You already know that the Kentucky legislature is considering the nation’s first creationism bill of 2011. As we said in our post about that distinctive accomplishment:
Kentucky can be proud. Not only are they the home of the mind-boggling Creation Museum, the brain child of Ken Ham (ol’ Hambo), but now they’ve got the first creationist bill of the year cooking in their legislature. Maybe they should change their state’s motto to: Kentucky — First in Creationism!
But Kentucky isn’t merely enjoying their well-earned reputation as a center of creationism. Now they’re pondering an additional law that will take the next logical step. In the Courier-Journal of Louisville, Kentucky, we read Kentucky Senate committee advances bill to teach Bible classes in public schools.
The story is a week old. It’s about Senate Bill 56, which — if passed — permits bible classes in the state’s public schools. The article is very brief; other than informing us of the bill’s existence, the news is this:
The Senate Education Committee approved the measure on Thursday, sending it to the full Senate for consideration.
Here’s a link to the legislature’s page on Senate Bill 56. And here are links to the legislature’s pages for the bill’s sponsors: Joe Bowen (R), a partner in Bowen Tire Co., and John Schickel (R), a retired policeman, and Jerry P. Rhoads (D), a lawyer, and Mike Wilson (R), General Manager, WCVK Christian Family Radio.

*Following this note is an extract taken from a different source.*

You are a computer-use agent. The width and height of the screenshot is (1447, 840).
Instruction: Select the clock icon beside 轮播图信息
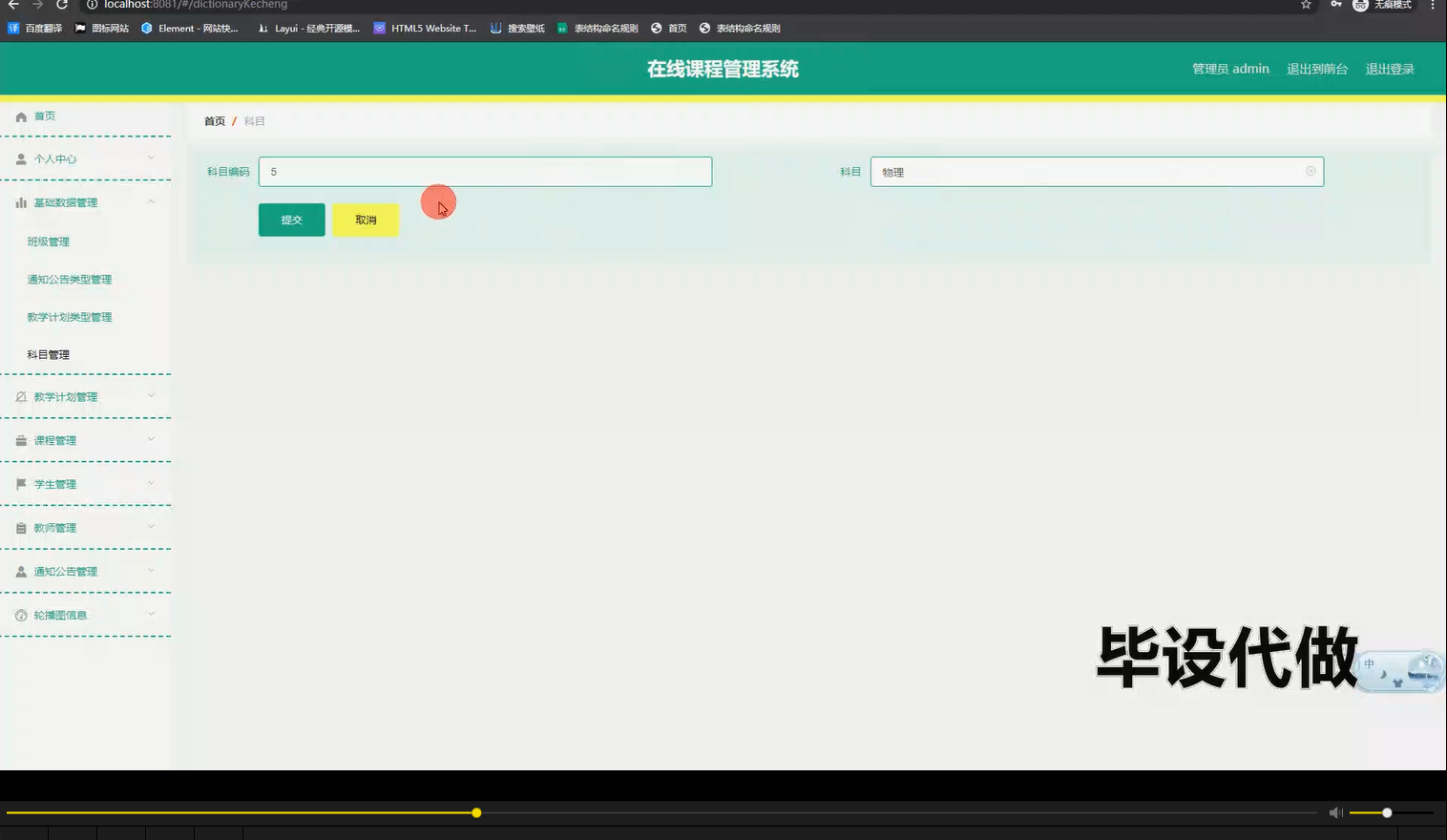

This is the text of their bill, with some bold font added by us for emphasis:
The same link that gives us the text of the bill indicates what we’ve already learned from the Courier-Journal — that on 03 February, the Senate’s Education committee reported the bill favorably. Now it goes to the Rules committee.
We note that the bible classes would be elective. We have no idea if this kind of state-sponsored and taxpayer financed education is constitutional in Kentucky, but we found this provision in the Kentucky Constitution:
Bill of Rights, Section 5: No preference shall ever be given by law to any religious sect, society or denomination; nor to any particular creed, mode of worship or system of ecclesiastical polity; nor shall any person be compelled to attend any place of worship, to contribute to the erection or maintenance of any such place, or to the salary or support of any minister of religion; nor shall any man be compelled to send his child to any school to which he may be conscientiously opposed; and the civil rights, privileges or capacities of no person shall be taken away, or in anywise diminished or enlarged, on account of his belief or disbelief of any religious tenet, dogma or teaching. No human authority shall, in any case whatever, control or interfere with the rights of conscience.
It strikes us that a law which authorizes teaching the bible in public school, and which mentions no scripture of any other religion, does indeed give preference to a religious system, but that’s up to the Kentucky legislature and the judges of that state. We’ll be watching to see how things work out.